Activity :: Only one stretch of the data below should be repeated: the lines from the line containing "Click 31.5 in the Hips inch cell" through the line containing "Task: Pick IsValidSqlDate(Date", inclusive, exactly as they are.

Entries supplied ::
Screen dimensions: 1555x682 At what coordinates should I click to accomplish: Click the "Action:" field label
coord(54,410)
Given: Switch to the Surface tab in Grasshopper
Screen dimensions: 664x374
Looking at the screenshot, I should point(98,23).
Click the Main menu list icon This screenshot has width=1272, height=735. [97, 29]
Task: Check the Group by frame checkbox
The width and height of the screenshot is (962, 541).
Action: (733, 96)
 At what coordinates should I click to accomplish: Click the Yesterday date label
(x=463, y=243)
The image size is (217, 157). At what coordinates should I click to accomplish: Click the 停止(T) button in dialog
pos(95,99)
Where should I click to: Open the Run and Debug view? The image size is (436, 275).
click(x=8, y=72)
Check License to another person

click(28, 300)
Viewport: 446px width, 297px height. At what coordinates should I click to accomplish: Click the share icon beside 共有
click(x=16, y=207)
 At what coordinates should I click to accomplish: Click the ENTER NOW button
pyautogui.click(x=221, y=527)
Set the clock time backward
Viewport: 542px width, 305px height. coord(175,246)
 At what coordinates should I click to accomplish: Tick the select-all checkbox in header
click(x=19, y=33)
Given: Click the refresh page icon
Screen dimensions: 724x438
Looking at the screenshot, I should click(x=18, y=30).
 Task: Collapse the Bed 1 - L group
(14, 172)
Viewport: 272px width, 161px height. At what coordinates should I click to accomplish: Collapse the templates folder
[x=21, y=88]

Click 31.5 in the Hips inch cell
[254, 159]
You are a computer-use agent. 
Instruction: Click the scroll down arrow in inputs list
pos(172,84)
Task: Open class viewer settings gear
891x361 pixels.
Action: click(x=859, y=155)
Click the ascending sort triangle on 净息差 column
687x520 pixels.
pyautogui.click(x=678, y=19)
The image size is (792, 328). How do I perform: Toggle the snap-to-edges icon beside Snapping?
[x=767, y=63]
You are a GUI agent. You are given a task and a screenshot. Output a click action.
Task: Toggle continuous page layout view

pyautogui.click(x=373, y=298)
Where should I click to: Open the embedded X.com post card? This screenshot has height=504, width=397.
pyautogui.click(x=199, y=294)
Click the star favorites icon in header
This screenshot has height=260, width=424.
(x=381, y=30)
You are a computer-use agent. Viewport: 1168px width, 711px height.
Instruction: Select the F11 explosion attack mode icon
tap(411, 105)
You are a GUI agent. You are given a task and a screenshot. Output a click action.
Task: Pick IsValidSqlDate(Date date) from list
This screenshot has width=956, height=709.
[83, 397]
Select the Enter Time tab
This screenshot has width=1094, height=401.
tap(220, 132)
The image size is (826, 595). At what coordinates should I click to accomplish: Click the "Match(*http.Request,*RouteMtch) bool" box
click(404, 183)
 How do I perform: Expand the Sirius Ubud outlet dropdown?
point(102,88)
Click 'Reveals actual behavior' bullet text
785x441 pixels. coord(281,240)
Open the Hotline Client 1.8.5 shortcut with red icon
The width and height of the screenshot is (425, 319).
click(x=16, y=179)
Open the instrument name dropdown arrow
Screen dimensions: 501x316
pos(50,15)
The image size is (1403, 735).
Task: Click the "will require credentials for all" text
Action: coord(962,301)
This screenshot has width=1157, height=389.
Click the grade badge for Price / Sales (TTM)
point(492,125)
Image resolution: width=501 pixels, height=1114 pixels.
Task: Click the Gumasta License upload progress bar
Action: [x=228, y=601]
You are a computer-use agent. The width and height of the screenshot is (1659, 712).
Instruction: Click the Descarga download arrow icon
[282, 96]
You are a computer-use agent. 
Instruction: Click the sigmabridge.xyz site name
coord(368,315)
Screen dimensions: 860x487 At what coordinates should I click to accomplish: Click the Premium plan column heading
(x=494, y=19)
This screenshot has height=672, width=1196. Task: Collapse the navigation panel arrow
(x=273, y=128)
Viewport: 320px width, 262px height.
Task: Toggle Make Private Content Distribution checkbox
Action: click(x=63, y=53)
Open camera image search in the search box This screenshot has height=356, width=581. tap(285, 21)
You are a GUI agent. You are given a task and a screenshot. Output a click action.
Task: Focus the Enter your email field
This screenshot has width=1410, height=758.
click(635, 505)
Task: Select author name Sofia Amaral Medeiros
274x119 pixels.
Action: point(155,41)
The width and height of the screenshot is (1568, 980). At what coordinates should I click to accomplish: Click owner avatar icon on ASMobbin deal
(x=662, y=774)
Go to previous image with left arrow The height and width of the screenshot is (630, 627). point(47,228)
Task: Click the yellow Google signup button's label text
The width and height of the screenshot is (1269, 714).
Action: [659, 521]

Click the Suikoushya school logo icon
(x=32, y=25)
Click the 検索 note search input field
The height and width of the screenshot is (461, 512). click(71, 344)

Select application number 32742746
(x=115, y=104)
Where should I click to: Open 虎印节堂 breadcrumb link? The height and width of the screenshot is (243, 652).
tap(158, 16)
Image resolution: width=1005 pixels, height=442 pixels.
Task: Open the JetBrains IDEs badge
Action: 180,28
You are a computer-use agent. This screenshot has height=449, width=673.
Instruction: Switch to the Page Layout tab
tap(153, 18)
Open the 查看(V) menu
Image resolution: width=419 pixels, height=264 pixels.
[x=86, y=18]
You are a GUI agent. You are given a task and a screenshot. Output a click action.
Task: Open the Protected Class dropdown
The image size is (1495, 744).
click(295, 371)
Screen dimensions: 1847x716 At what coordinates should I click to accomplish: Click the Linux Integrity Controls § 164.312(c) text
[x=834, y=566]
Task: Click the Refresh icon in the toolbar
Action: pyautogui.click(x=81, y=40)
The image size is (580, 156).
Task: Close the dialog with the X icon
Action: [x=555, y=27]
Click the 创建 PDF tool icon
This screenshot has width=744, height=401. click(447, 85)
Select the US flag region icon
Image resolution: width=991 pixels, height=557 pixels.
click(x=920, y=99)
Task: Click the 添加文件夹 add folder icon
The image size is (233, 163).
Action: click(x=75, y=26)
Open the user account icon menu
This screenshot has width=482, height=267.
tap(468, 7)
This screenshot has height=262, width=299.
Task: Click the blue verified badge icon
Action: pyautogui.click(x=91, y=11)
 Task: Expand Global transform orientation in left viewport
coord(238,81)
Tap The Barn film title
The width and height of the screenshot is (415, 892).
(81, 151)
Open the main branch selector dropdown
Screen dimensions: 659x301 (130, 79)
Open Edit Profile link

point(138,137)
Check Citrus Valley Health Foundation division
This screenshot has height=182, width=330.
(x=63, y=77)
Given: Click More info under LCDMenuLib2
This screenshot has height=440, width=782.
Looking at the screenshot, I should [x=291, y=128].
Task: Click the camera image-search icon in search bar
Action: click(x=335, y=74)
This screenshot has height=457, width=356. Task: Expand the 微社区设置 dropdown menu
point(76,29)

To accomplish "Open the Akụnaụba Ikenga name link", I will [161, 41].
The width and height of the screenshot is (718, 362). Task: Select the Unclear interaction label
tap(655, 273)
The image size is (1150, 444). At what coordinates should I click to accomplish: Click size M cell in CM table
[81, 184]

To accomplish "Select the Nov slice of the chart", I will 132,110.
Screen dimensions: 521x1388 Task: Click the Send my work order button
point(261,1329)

Solution to this problem ::
Click 31.5 in the Hips inch cell
[254, 159]
You are a computer-use agent. 
Instruction: Click the scroll down arrow in inputs list
pos(172,84)
Task: Open class viewer settings gear
891x361 pixels.
Action: click(x=859, y=155)
Click the ascending sort triangle on 净息差 column
687x520 pixels.
pyautogui.click(x=678, y=19)
The image size is (792, 328). How do I perform: Toggle the snap-to-edges icon beside Snapping?
[x=767, y=63]
You are a GUI agent. You are given a task and a screenshot. Output a click action.
Task: Toggle continuous page layout view

pyautogui.click(x=373, y=298)
Where should I click to: Open the embedded X.com post card? This screenshot has height=504, width=397.
pyautogui.click(x=199, y=294)
Click the star favorites icon in header
This screenshot has height=260, width=424.
(x=381, y=30)
You are a computer-use agent. Viewport: 1168px width, 711px height.
Instruction: Select the F11 explosion attack mode icon
tap(411, 105)
You are a GUI agent. You are given a task and a screenshot. Output a click action.
Task: Pick IsValidSqlDate(Date date) from list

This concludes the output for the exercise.